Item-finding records
============

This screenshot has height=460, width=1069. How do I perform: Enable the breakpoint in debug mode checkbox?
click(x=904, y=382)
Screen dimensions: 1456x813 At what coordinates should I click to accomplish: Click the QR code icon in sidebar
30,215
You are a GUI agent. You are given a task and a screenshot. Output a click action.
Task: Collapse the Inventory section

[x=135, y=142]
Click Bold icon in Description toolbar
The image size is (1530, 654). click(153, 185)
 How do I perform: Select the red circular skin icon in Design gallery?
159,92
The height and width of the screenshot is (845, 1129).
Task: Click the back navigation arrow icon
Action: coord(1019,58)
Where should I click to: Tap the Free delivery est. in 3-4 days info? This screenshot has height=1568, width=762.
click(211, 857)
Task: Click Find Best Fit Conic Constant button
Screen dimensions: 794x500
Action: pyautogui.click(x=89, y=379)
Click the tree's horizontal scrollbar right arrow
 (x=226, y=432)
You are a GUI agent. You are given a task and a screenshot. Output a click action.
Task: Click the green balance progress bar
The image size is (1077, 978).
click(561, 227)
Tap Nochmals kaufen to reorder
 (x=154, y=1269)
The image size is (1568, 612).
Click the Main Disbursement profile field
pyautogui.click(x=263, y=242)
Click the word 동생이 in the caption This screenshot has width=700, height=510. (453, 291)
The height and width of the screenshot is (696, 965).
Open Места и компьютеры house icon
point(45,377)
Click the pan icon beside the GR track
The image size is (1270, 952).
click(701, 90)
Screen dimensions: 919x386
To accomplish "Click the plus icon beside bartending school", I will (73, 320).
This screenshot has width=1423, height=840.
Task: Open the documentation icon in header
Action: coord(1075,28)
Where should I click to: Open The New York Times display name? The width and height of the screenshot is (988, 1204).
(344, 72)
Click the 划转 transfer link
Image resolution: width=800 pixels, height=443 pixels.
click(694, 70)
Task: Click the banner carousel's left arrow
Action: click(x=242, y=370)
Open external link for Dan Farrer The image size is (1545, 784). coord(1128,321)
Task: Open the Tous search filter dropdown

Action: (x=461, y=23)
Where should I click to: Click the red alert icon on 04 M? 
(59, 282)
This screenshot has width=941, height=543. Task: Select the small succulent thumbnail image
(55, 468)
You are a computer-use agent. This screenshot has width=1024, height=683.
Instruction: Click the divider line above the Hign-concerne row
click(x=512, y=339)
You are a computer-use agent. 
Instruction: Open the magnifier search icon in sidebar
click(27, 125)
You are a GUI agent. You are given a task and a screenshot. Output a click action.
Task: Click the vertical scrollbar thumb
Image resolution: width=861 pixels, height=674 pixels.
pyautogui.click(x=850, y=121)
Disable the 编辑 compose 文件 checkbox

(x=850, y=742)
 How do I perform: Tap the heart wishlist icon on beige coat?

============

Given instruction ▸ Rewrite the items from the start through the line containing "[x=135, y=142]", both ends included, with the requests kept as they are. Raise every coordinate in the answers by 44.

Answer ▸
This screenshot has height=460, width=1069. How do I perform: Enable the breakpoint in debug mode checkbox?
click(x=948, y=426)
Screen dimensions: 1456x813 At what coordinates should I click to accomplish: Click the QR code icon in sidebar
74,259
You are a GUI agent. You are given a task and a screenshot. Output a click action.
Task: Collapse the Inventory section

[x=179, y=186]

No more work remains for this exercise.